Luciano Benjamín Cisneros, abogado representativo del siglo XIX. El Callao en la historia peruana.
1957 Presidente del Senado.
Los Viajeros Italianos en el Perú. Satíricos y costum-bristas.
1958 Es nombrado Ministro de Relaciones Exteriores. Concurre a la XIII Asamblea General de las Naciones Unidas. Es declarado Hijo Predilecto de Pisco. Ultima clase en San Marcos.
La Culture Française au Perou.
1959 Viaja a Santiago a la V Reunión de Ministros de Relaciones Exteriores y a la XIV Asamblea General de las Naciones Unidas, en Nueva York, presidiendo la Delegación peruana.
Oro y Leyenda del Perú. Cartas del Perú. Pancho Fierro.

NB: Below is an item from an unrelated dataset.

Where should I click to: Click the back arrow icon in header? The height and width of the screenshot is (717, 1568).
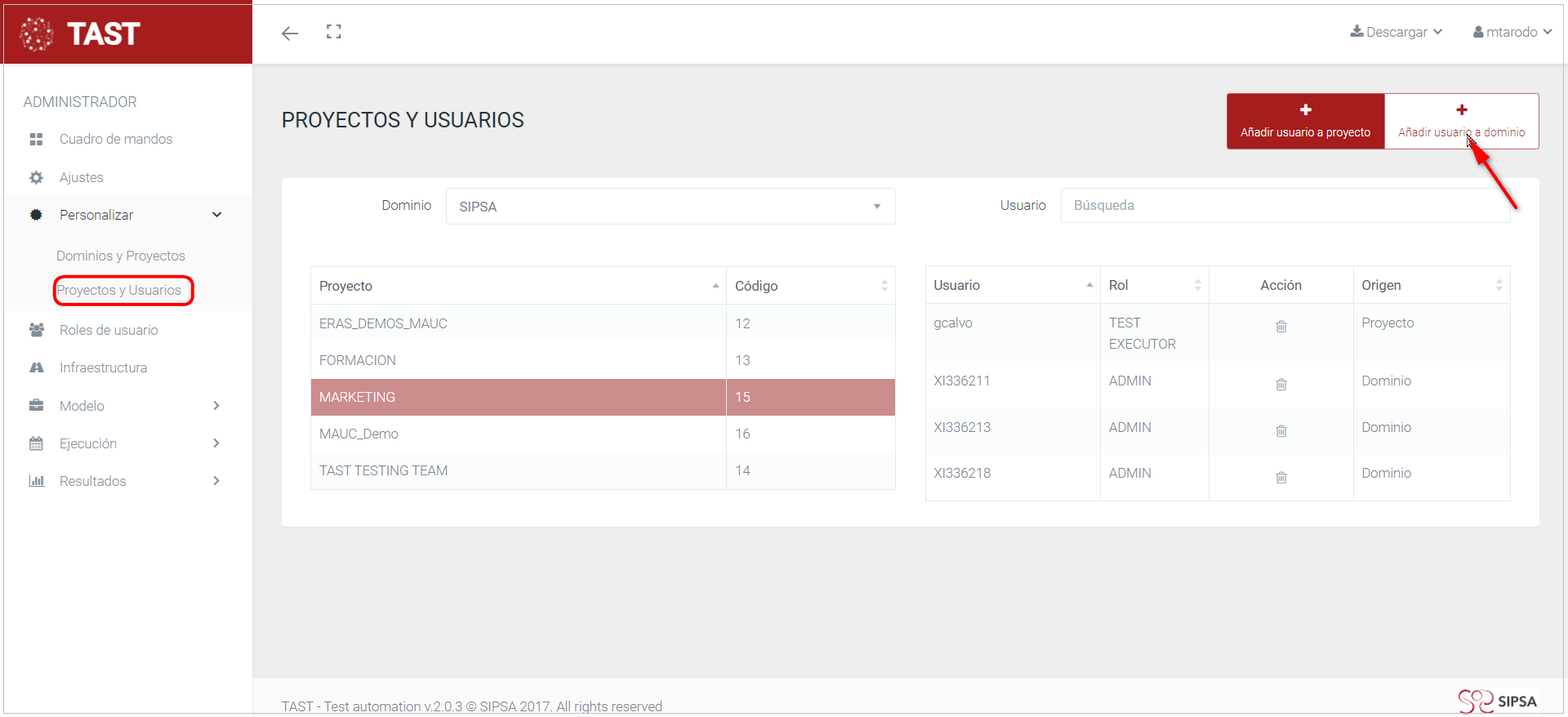point(290,33)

1960 Viaja a Europa como Canciller en gira oficial: Francia, Italia, República Federal de Alemania. VI Reunión de consulta de Cancilleres americanos en San José de Costa Rica (18 de agosto). VII Reunión de Cancilleres en San José de Costa Rica: Histórico discurso del 23 de agosto en el que afirma la vocación unitaria y conciliadora del Perú en el ámbito americano, en la búsqueda de una fórmula de entendimiento entre los Estados Unidos y Cuba, que permita vivir sin temor y “se haga prevalecer el espíritu de razón y de conciliación contra toda forma de fanatismo, de miedo y de pasión”.
Se despide de Torre Tagle entregando los diplomas y juramentando a la primera promoción de la Academia Diplomática: “He querido – afirmó – que mi último acto en esta vieja casa de Torre Tagle a la que he entregado mi vida sea el de incorporarlos a ustedes, jóvenes herederos de nuestra tradición, al Servicio Diplomático de la República, porque en los jóvenes se encuentra la renovación democrática del Perú. Quiero que sepan que más allá de las prebendas, de los favores y de las ventajas personales, está la dignidad de los hombres y por encima la dignidad de la Nación”. Renuncia al Ministerio de Relaciones Exteriores. Fallece en Miraflores, la noche del 27 de setiembre, en su casa de la calle Colina 398.
El Cuzco de los Incas, prólogo a su Antología del Cuzco, y “Discurso del Ministro de Relaciones Exteriores en la VII Reunión de Consulta de Ministros de Relaciones Exteriores”.